Excerpt provided:
Some think that to get a true sense of a town you need to visit its marketplace or its churches or its bars or even its cemeteries. I would suggest its railroad station, especially if seeking respite from a wind that would not quit. Have I mentioned the station is a very pretty one?


Choosing a seat under a lovely, nautical wall mosaic, I noted a strong whiff of cedar. The bracing fragrance belonged to a large wooden cabinet directly to my left which turned out to be a dry toilet.


This accessible-to-the-handicapped, sweet-smelling, self-contained, spacious, unisex unit can be placed anywhere. Instead of flushing, you scoop out some cedar flakes which are placed in the toilet after use. A wall dispenser contained a quickly drying, liquid soap for hand washing. Just before departing La Rochelle, I whipped out my Amazing Shrink Gun and reduced the best toilet in the world to pocket size so I could take it home. Well of course I did not do that as it would be theft!

The next several days were sunny and bright with clear skies. The old port once again beckoned.

Looking past one of the two tidal basins towards the two, portal-gate towers (on the middle right)

The islands of AixOléron,  along with Fort Boyard (where the eponymous TV show is filmed) can be viewed from these old fortifications. The Île de Ré has an almost Mediterranean climate and is a second home to many celebrities. Gourmet salt harvested from its coast is internationally known.

Set problem:
Extend the travel account of La Rochelle by writing what comes after its final sentence. The records that follow this travel account were drawn from a separate source.

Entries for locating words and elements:
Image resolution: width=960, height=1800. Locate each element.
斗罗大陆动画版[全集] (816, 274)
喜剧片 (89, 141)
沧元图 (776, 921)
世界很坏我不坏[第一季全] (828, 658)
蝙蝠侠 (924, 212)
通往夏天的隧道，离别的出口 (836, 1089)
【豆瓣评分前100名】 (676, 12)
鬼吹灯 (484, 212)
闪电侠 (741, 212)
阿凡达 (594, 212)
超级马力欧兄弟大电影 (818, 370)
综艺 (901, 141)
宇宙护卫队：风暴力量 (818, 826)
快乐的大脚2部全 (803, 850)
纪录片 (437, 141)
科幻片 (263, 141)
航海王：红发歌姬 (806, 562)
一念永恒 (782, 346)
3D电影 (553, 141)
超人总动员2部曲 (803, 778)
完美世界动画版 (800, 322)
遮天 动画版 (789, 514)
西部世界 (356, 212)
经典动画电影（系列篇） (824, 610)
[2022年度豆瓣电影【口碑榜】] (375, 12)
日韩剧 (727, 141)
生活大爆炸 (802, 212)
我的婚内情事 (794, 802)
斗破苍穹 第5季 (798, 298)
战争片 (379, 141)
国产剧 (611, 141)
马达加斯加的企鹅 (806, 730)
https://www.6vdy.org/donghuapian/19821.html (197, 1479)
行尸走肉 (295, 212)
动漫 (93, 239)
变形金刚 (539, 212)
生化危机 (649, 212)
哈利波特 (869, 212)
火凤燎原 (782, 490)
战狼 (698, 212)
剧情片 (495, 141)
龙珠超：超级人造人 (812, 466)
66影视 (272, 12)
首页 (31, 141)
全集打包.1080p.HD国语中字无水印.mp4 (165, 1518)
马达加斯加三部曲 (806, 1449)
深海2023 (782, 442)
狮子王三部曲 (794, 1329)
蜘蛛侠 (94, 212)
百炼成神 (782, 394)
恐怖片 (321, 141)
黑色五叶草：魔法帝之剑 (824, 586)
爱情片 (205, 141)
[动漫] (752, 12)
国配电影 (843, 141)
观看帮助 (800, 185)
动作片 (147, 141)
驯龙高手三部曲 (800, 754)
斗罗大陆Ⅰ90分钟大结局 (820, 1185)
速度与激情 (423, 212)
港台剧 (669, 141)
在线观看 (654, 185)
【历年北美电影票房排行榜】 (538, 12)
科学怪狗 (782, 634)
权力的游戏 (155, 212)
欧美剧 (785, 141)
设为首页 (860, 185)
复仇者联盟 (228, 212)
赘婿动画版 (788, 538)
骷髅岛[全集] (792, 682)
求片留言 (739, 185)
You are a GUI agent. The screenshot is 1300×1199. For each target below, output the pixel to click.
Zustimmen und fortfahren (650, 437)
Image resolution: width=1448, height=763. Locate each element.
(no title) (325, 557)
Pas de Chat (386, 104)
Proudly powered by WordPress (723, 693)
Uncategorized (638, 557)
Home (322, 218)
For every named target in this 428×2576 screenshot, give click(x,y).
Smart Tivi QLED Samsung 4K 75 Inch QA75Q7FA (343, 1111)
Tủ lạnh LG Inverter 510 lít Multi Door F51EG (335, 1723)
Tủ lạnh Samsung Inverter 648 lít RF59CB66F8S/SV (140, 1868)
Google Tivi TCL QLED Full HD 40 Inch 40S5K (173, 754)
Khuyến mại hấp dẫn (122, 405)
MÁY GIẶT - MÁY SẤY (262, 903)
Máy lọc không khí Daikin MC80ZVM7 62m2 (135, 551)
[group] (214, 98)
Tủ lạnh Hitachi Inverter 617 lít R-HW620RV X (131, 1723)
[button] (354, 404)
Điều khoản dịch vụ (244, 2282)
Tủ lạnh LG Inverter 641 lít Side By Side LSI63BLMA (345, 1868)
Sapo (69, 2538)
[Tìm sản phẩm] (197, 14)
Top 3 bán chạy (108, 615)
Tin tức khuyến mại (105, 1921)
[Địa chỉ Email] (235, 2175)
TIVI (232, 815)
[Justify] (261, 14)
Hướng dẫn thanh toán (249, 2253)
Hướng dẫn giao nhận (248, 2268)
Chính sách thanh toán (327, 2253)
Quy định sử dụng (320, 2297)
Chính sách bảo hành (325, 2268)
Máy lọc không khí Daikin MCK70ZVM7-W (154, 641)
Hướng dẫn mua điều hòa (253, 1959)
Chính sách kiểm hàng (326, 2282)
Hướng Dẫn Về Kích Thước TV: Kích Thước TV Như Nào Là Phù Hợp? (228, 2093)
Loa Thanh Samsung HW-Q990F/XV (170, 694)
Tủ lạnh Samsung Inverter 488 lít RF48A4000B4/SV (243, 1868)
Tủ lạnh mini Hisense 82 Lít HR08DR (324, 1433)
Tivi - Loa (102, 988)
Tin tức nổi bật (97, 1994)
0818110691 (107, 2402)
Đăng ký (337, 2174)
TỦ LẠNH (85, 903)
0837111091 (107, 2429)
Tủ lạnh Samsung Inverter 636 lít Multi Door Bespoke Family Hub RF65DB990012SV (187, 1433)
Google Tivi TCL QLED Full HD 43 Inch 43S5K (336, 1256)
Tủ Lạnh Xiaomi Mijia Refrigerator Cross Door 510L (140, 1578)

Result of this exercise:
Tour Saint-Nicolas & Tour de la Chaîne: the open sea is beyond these two fortress tours

Ferries and charter boats travel between La Rochelle and the islands though their scheduling is reduced substantially outside summer months as is the bus service to the islands having bridges. The oldest lighthouse on the Atlantic coast, La Tour de la Lanterne is on the left in the below photo. At one time it also was a prison--there are over six-hundred graffiti etched into its walls by imprisoned pirates during a span of three-hundred years.


The old quartier is just off the port.


Once entering the old town through a stone portal, I headed towards Parc Charruyer, a pastoral stretch of green flanking one side of the historic sector.


Within a small area, I recognised many plants and bushes often found in North America like Amelanchia, Ceanothus, and Sumac. A placard explained that this Coin des Cousins (Corner of the Cousins) delineates the historical and cultural connection between Canada and France. Samuel de Champlain who was a local boy had a lot to do with this liaison.


A bakery close to our residential hotel was the source for continental breakfasts.

Unsalted butter, pain à l’ancienne, croissant aux amandes/crème pâtissière, coffee & tourist pamphlets

Pain aux raisins & pain au chocolat

On our last day, I returned to the Aquarium to see an excellent lobby exhibit opened to the non-paying public about sea mammals.

The glass-walled segment consists of the Tropical Rain Forest exhibit, Aquarium shop, and a restaurant with a  great  harbour view

The back of the Aquarium resembles a large boat assembled from driftwood and replete with portholes.

The landscape gardeners appropriately chose grasses and wild flowers

Sea mammals like whales, dolphins, and sea lions evolved from land mammal ancestors.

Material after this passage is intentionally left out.